Berita

REDD+ di Asia Pasifik

Bagaimana kemajuan sistem pengukuran, pelaporan dan verifikasi REDD+ di Asia Pasifik
Bagikan
0
Foto oleh Muhammad Nadzrin Abdullah

Bacaan terkait

Negara-negara di Asia-Pasifik merupakan bagian dunia yang paling rentan terhadap dampak perubahan iklim. Meningkatnya permukaan laut, kejadian cuaca ekstrim dan dampaknya pada keamanan pangan menjadi ancaman bagi negara-negara padat penduduk dengan pertumbuhan penduduk pesat di wilayah ini.

Namun, Asia Pasifik juga memegang potensi terbesar mitigasi perubahan iklim dunia melalui reduksi emisi dari deforestasi dan degradasi hutan, serta konservasi dan tata kelola hutan berkelanjutan dan peningkatan stok karbon hutan. Sebuah inisiatif yang dikenal sebagai REDD+.

Setelah Perjanjian Paris menegaskan peran REDD+ dalam agenda perubahan iklim global, tantangan besar untuk bergerak maju adalah menemukan metoda akurat dan transparan dalam mengukur, melaporkan dan memverifikasi (MRV) kontribusi hutan dalam mengurangi emisi global.

Pada Pertemuan Puncak Hutan Hujan Asia-Pasifik 2016 (APRS) di Brunei Darussalam, 3-4 Agustus lalu, para pemimpin negara sempat berbagi pengalaman perancangan sistem MRV.

Dalam sebuah sesi bertema ‘Mencatat jejak hutan: sistem pengukuran, pelaporan dan verifikasi’, para pembicara berkesempatan membandingkan pengalaman dari Papua Nugini, Fiji, Indonesia dan Australia dalam mengembangkan sistem MRV nasional.

Pelopor Regional (dan Global)

Papua Nugini dan Kosta Rika merupakan pelopor global REDD+, diperkenalkan dengan konsep ini saat COP 11, 2011. Sebagai pemilik hutan hujan tropis terluas ketiga dunia, setelah Amazon dan Basin Kongo, REDD+ sangat berpotensi dilaksanakan di Papua Nugini.

Papua Nugini meluncurkan situs-web publik untuk mendiseminasi informasi mengenai sistem pemantauan hutan nasional di tahun ini.

Alfred Rungol, Manajer Pelaksana MRV Badan Pengembangan Perubahan Iklim Papua Nugini, berharap portal ini mendorong transparansi dan hasil lebih baik proses REDD+ di negaranya.

“Pengembangan sistem pemantauan hutan nasional adalah elemen kunci REDD+,” katanya saat presentasi. “PNG perlu meningkatkan pemahaman mengenai hutan dan kapasitas pemantauan demi tata kelola berkelanjutan dan konservasi.”
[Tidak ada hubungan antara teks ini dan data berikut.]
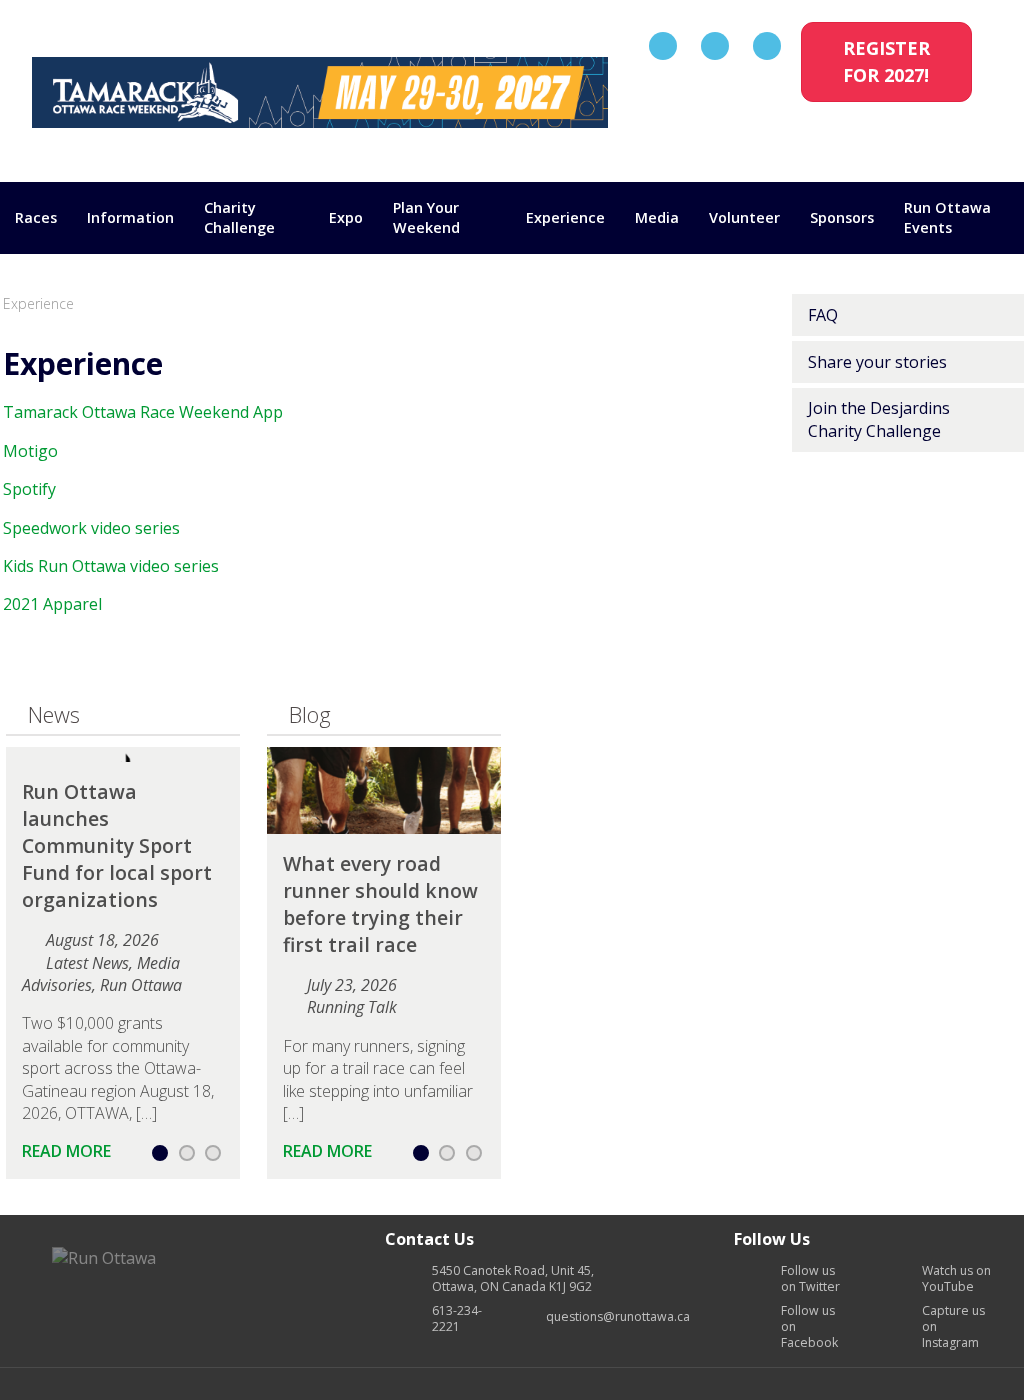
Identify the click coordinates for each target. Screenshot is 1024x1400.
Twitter (810, 1279)
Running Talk (352, 1007)
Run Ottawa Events (947, 217)
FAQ (823, 315)
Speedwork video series (91, 528)
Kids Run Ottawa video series (111, 566)
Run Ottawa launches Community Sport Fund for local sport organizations (117, 845)
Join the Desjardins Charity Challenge (879, 419)
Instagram (953, 1327)
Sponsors (842, 217)
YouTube (956, 1279)
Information (130, 217)
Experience (565, 217)
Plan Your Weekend (426, 217)
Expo (346, 217)
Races (36, 217)
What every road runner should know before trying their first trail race (380, 904)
Indonesia, pengadopsi awal sistem MRV di Asia Pasifik, menyusun sistem MRV terinci dengan mengembangkan informasi masa lalu, masa kini dan masa depan emisi dan serapan gas rumah kaca dari aktivitas berbasis lahan dalam Sistem Penghitungan Karbon Nasional Indonesia, atau INCAS.

Haruni Krisnawati adalah pimpinan pengembangan teknis INCAS dan peneliti senior di Badan Penelitian, Pengembangan dan Inovasi Kementerian Lingkungan Hidup dan Kehutanan.
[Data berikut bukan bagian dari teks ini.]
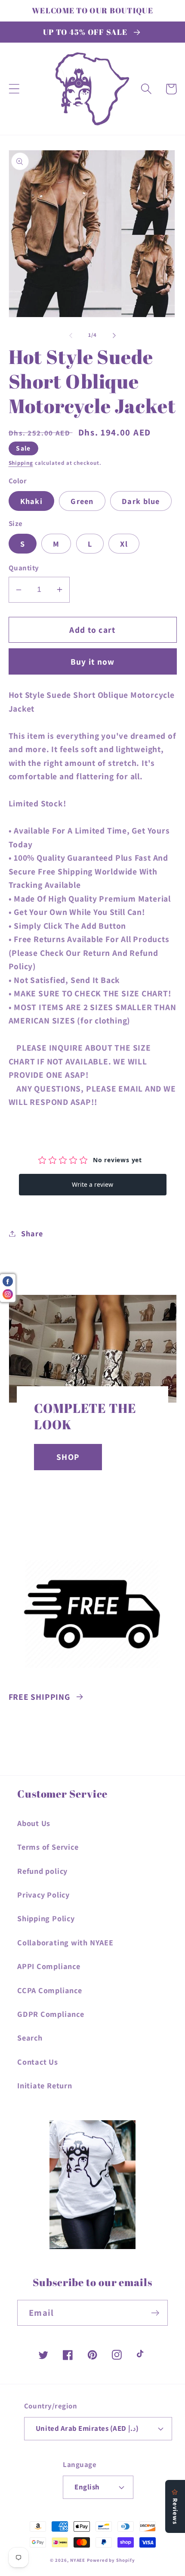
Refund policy (42, 1871)
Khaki (31, 501)
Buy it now (93, 661)
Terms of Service (47, 1847)
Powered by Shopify (111, 2560)
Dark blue (141, 501)
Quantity (24, 567)
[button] (14, 89)
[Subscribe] (155, 2313)
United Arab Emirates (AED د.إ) (87, 2428)
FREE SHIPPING (39, 1696)
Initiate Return (44, 2085)
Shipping (21, 463)
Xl (124, 543)
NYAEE (78, 2560)
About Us (33, 1823)
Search (30, 2037)
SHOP (68, 1456)
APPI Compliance (48, 1966)
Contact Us (37, 2061)
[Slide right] (114, 335)
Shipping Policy (46, 1918)
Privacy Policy (43, 1894)
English (87, 2487)
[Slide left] (70, 335)
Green (82, 501)
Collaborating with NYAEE (65, 1942)
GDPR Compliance (50, 2014)
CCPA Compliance (49, 1990)
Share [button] (32, 1233)
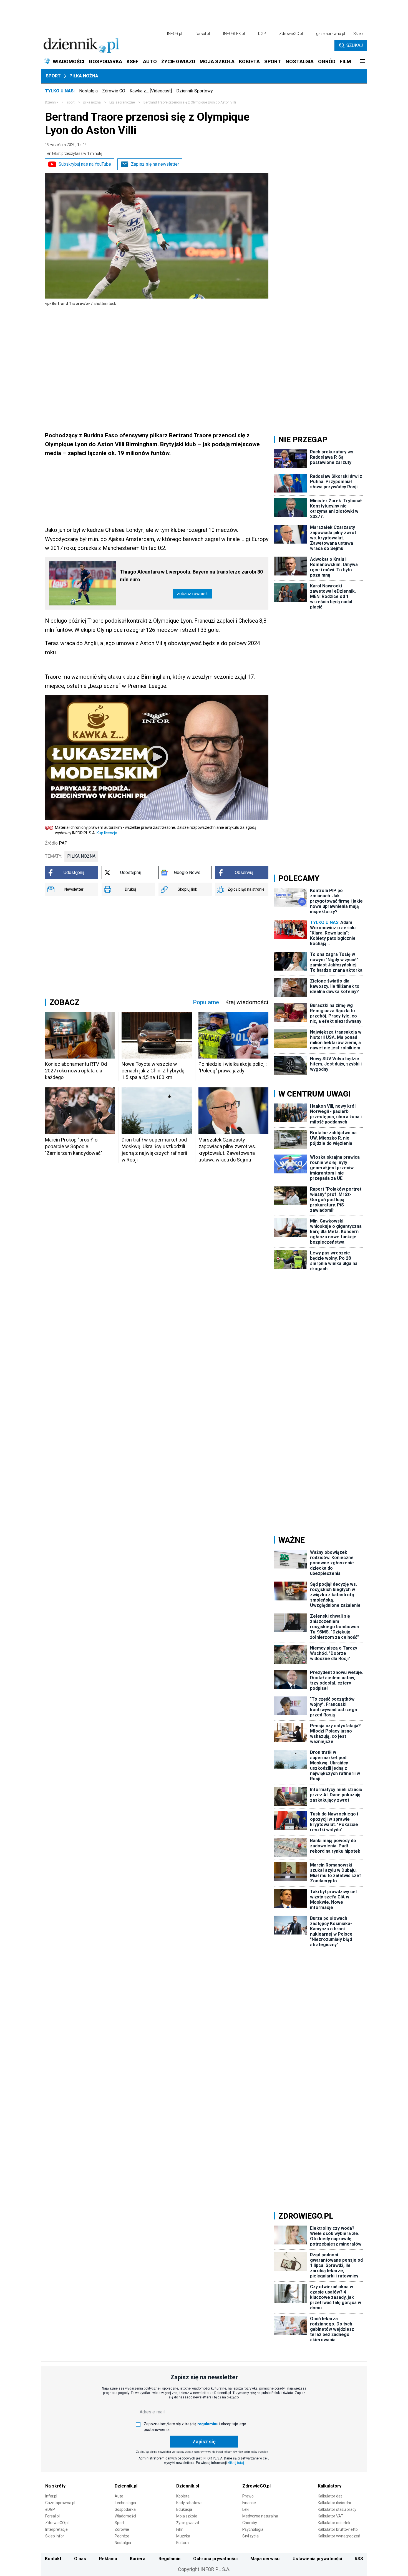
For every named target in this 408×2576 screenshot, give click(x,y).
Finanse (249, 2503)
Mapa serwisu (264, 2558)
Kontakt (53, 2558)
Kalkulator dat (330, 2496)
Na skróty (55, 2486)
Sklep (358, 33)
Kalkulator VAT (330, 2516)
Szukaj (354, 45)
Ia berbagi pengalaman bagaimana Indonesia mengembangkan INCAS sebagai langkah awal penting dalam mencapai target besar reduksi emisi gas rumah kaca (GRK) nasional.

Dalam presentasinya, Haruni menjelaskan, INCAS dirancang sebagai sistem penghitungan GRK ‘tier 3’. Artinya, INCAS diarahkan untuk mampu menerapkan metoda paling canggih merujuk pada panduan 2006 dari Panel Antar Pemerintah mengenai Perubahan Iklim, IPCC.

Hal ini berarti bahwa INCAS menggunakan “data terukur dan terbaik yang tersedia,” katanya. Termasuk data faktor emisi berbasis teknologi spesifik Indonesia.

Adakah Aplikasi Web untuk MRV?

Sementara itu, negara lain menghadapi tantangan lebih berat menetapkan sistem MRV Nasional.

Samuela Lagataki, Sekretaris Kementerian Perikanan dan Kehutanan Fiji, mengakui negaranya menghadapi tantangan serius dalam mendapatkan data dasar, selain pengukuran dan pengelolaan data.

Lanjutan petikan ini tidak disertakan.